Ida sends a letter saying she is coming home on the very day set for the heist. Charlie replies that he will be away at his father's retirement ceremony, and asks her to come the following week. The day of the heist arrives, a Saturday, and Charlie succeeds in obtaining a final key from the possession of Ewan. He does so by drugging Ewan and his wife with their bedtime cocoa. While waiting for Delphine, he notices a half-burned envelope in the fireplace. It is a passport envelope, addressed to “Mr. and Mrs. Giuseppe Beppolini”. He rifles the couple's travel bags and finds a passport for a married couple and train tickets to a destination different from the port Charlie had been told would be the escape route. Realizing that the couple have deceived him and intend to swindle him out of the money, Charlie slips the passport and tickets into his pocket.

Charlie and Beppo break through the wall, enter the vault, and take about twenty thousand pounds. On their return to the café, they find that Delphine has discovered Charlie's subterfuge, and has turned on the lights and music in the café to cover any altercation. Beppo takes out a gun, but Charlie rushes him, knocking him down a flight of stairs as the gun goes off. Beppo dies of a broken neck, and Charlie finds that the bullet has hit Delphine, killing her.

In a state of shock, Charlie answers a knock on the café door. It is Ida, just returned, having seen through Charlie's lies and somehow sensed his predicament. She assists him in disposing of the bodies, in an area in which fill is being placed to level the ground for a park. They bury the bodies and the money, and return to the Rhys-Jones house. Charlie asks Ida to marry him, and she agrees, though without much enthusiasm, revealing that the reason she ran off to London was because she was pregnant with Charlie's child, which was then given up for adoption. Ironically, it will be the only child they will ever have.

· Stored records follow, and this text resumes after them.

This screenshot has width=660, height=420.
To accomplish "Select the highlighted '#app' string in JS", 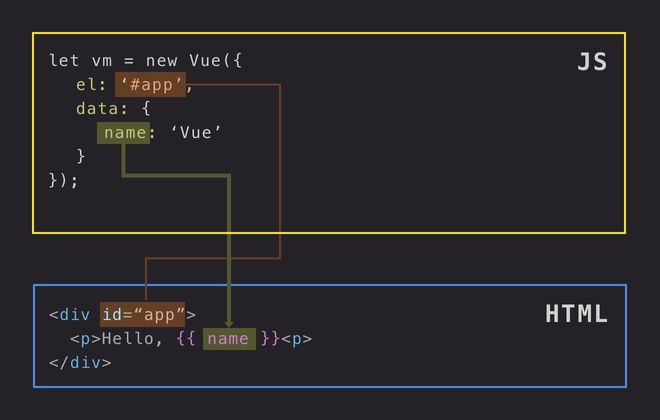I will [x=150, y=85].
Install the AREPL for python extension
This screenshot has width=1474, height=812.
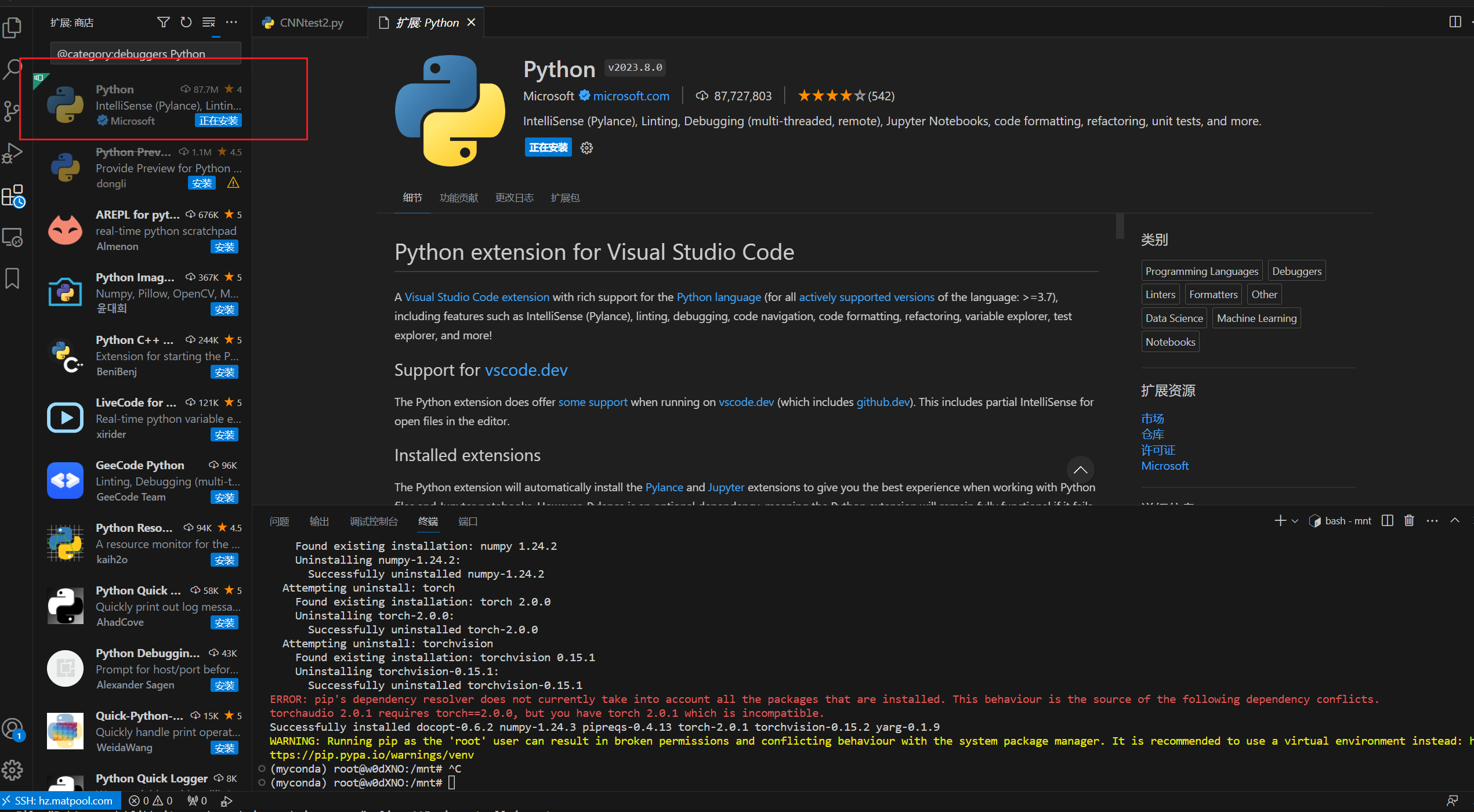click(x=224, y=247)
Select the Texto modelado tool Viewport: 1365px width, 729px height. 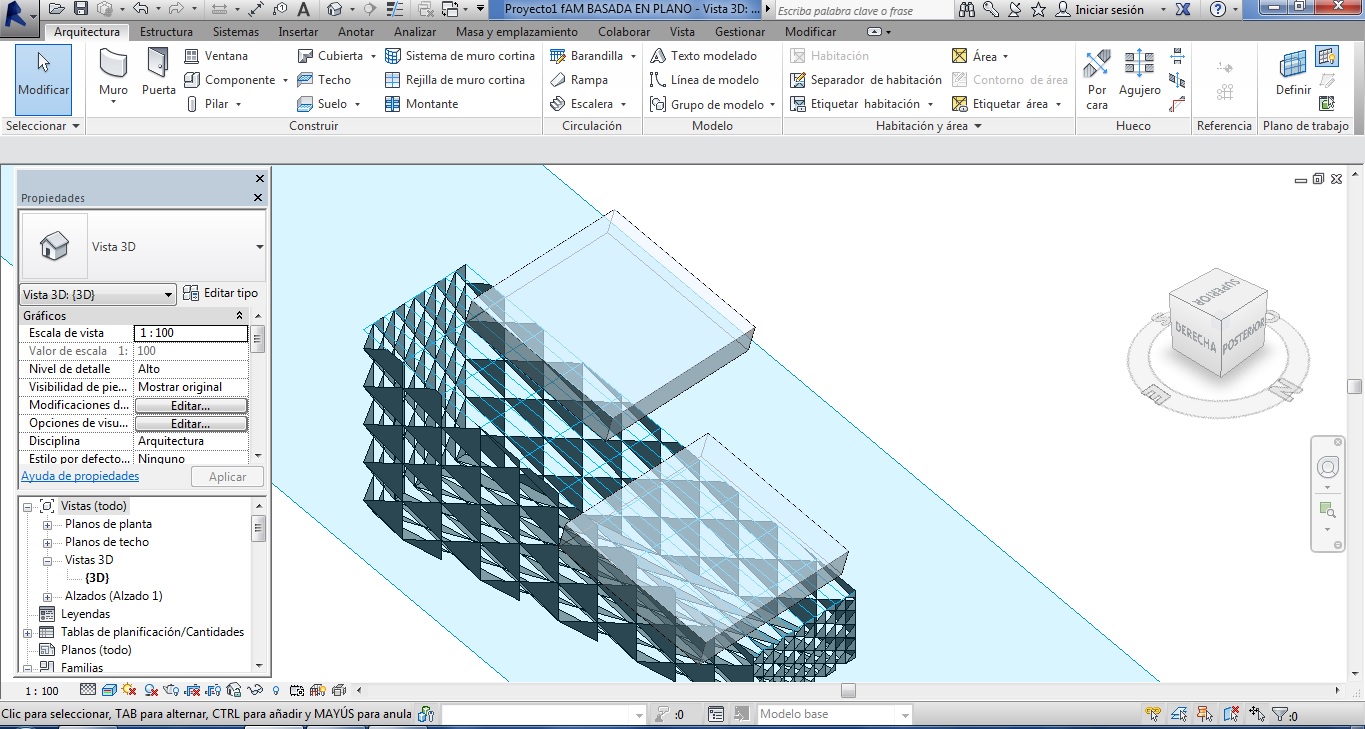[703, 56]
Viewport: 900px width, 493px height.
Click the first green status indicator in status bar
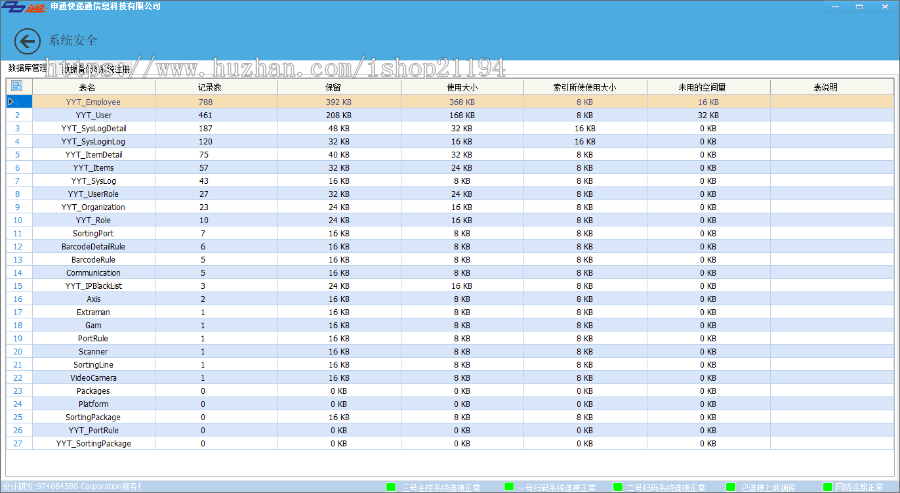391,487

Once Gladys and Ewan awaken from their drugged sleep (the key having been returned), they are delighted. On the following day, the bank manager and his future son-in-law elect arrive on Monday morning at the bank to find that it has been robbed. The investigation drags on for weeks. At the end, Ewan is forced to retire. Ewan defies the bank directors, making it clear that the head office in Cardiff is responsible for the heist, since they gave him inadequate security. He stalks off, gets drunk, catches pneumonia, and dies only days later. After the funeral, one of the police inspectors makes it clear he suspects Charlie, but there is no evidence of involvement, and Charlie and Ida marry as planned.

Charlie rises to become a bank manager himself, and the two live to old age. When Ida dies, Charlie returns to Penmadoc, seeking to rid himself of the ghosts of the past, and rents a room in what had been the Rhys-Jones house. To his shock, he sees that the park where the Beppolinis lie buried is being dug up for a car park. He watches every day, until they and the money are found, but there is no evidence after forty years to connect Charlie with the skeletons and the money, even when the bodies are identified.

Charlie learns that he is dying. He begins to write his story (this book), intending it to be lodged with a solicitor and released after his death.
==Reception==
The novel received positive reviews in the United Kingdom and Canada.
==Adaptations==
The novel was adapted for television series of the same title in 1990 on ITV by Alun Owen and directed by Roger Bamford. It starred Tom Radcliffe, Peter Sallis, Sylvia Kay and Mossie Smith.